Namun ada pekerjaan lain yang sifatnya negatif dan sempat dilakukan oleh sebagian kecil
kelompok di masyarakat Bugis. Setelah Perjanjian Bongaya dengan pihak kolonial Belanda,
orang Bugis otomatis menjadi sekutu Belanda yang pusatnya berada di Batavia.

Orang Bugis saat itu dapat bergerak bebas dan terlindungi oleh Belanda. Namun beberapa
kelompok menyalahgunakan keistimewaan ini. Mereka justru menjadi perompak dan
mengganggu jalur perniagaan bagian timur. Bahkan para perompak ini menjelajah ke
seluruh kepulauan Indonesia.

Selain itu, sebagian orang Bugis juga ada yang bekerja sebagai serdadu bayaran.
Masyarakat Bugis dikenal loyal terhadap persahabatan. Mereka juga memiliki tradisi
merantau yang sangat kuat. Setelah menjadi sekutu Belanda, mereka menjadi serdadu
bayaran bagi Belanda dan banyak membantu Belanda.
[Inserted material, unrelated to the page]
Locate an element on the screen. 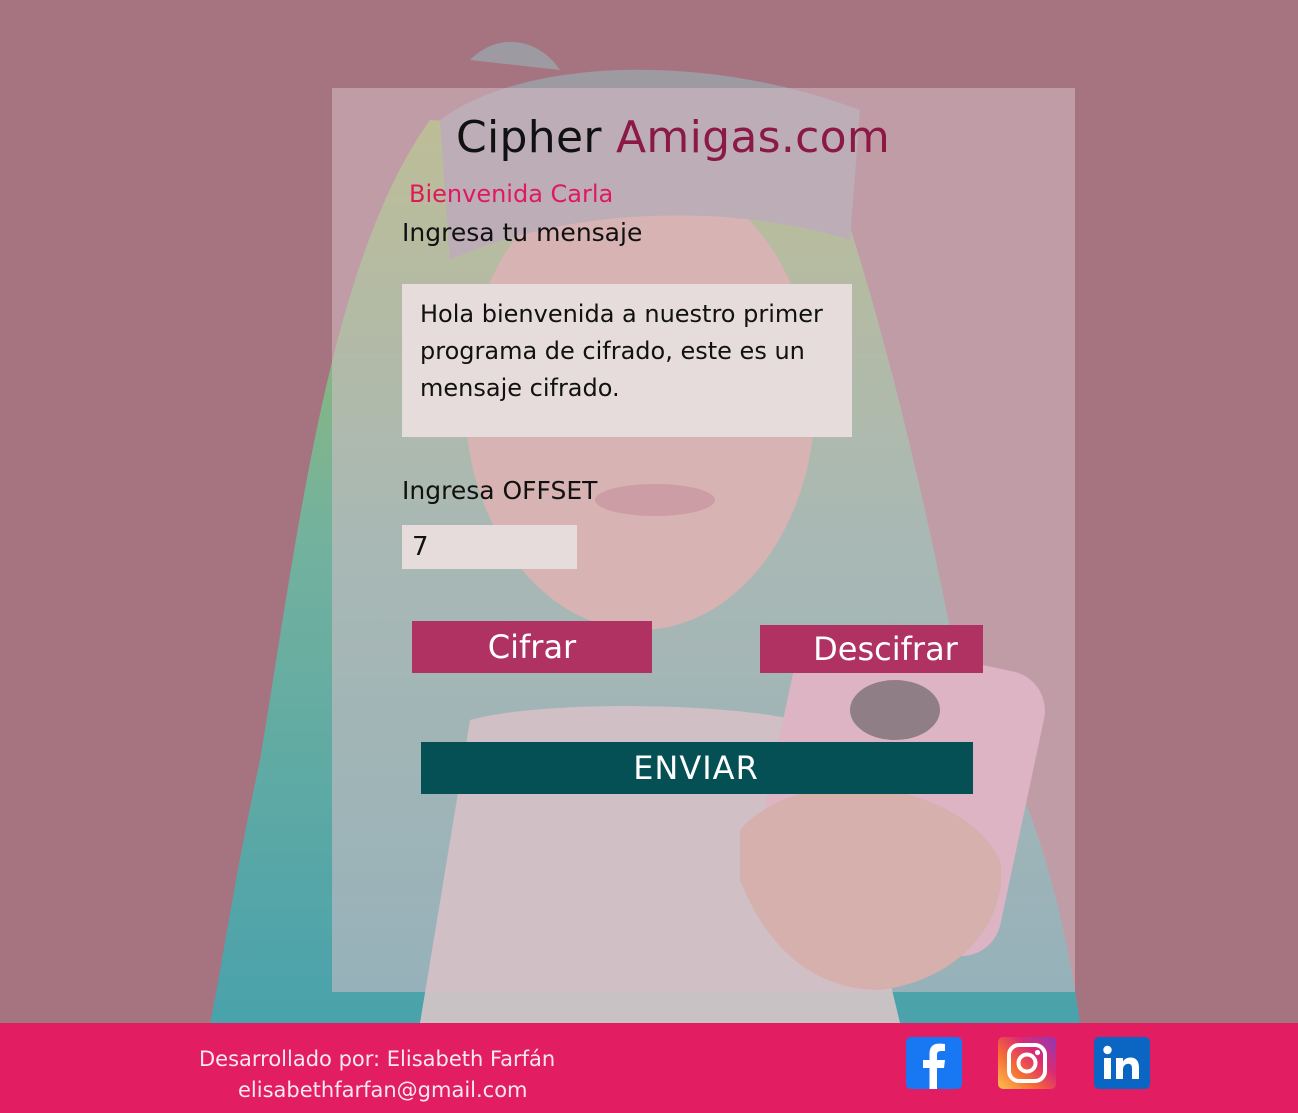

Salah satu misi yang mendapat bantuan besar dari serdadu bayaran Bugis adalah
pengejaran Trunojoyo di Jawa Timur. Para serdadu bayaran ini juga membantu Belanda
dalam Perang Paderi, penaklukan pedalaman Minangkabau, dan bahkan membantu orang
Eropa saat melawan Ayuthaya di Thailand.

Kesenian Suku Bugis

Suku Bugis memiliki kesenian yang cukup kaya dan beragam. Terutama kesenian yang
menonjol adalah seni tari dan seni musik. Di seni tari, ada tari Paduppa Bosara untuk
menyambut tamu.

 muharqam
Tarian ini dilakukan sebagai bentuk penghargaan dan rasa terima kasih pada para tamu
atas kedatangan mereka. Ada juga tari Pakarena yang berarti main. Pakarena awalnya
hanya ditarikan di kerajaan dan merupakan pencerminan sifat lemah lembut dan sopan
santun seorang wanita.
Tari Ma’badong adalah tarian yang ditampilkan saat upacara kematian. Para penari akan
mengenakan pakaian berwarna hitam dan mengaitkan jari kelingking mereka sambil
membentuk lingkaran.

Ada pula tari Pa’gellu untuk menyambut seseong yang baru pulang dari berperang.
Sementara itu tari Kipas ditarikan dengan gerakan lemah lembut, walau diiringi musik
yang bertempo cepat.

Bahasa Bugis

Suku Bugis zaman dahulu menggunakan dua cara berkomuniaksi, yaitu secara lisan dengan
bahasa Bugis serta melalui tulisan menggunakan aksara Lontara. Bahasa Bugis terdiri dari
berbagai dialeg, seperti Dialek Bone, Dialek Pangkep, Dialek Makassar, Dialek Pare-Pare,
Dialek Wajo, Dialek Sidenreng Rappang, Dialek Sopeng, Dialek Sinjai, Dialek Pinrang, Dialek
Malimpung, Dialek Dentong, Dialek Pattinjo, Dialek Kaluppang, Dialek Maiwa, Dialek
Maroangin, Dialek Wani, Dialek Bugis Kayowa, Dialek Buol Pamoyagon (Bugis Pomayagon),
Dialek Buol Bokat (Bugis Bokat), Dialek Jambi, Dialek Kalimantan Selatan, Dialek Lampung,
Dialek Sulawesi Tenggara, Dialek Bali, Dialek Sulawesi Tengah, Dialek Riau dan Dialek
Kalimantan Timur.

Sedangkan secara tertulis, orang bugis terdahulu menggunakan aksara lontara. Akasa
lontara adalah manuskrip yang ditulis dengan alat tajam pada daun lontar kemudian
ditambah cairan hitam pada bekas goresannya.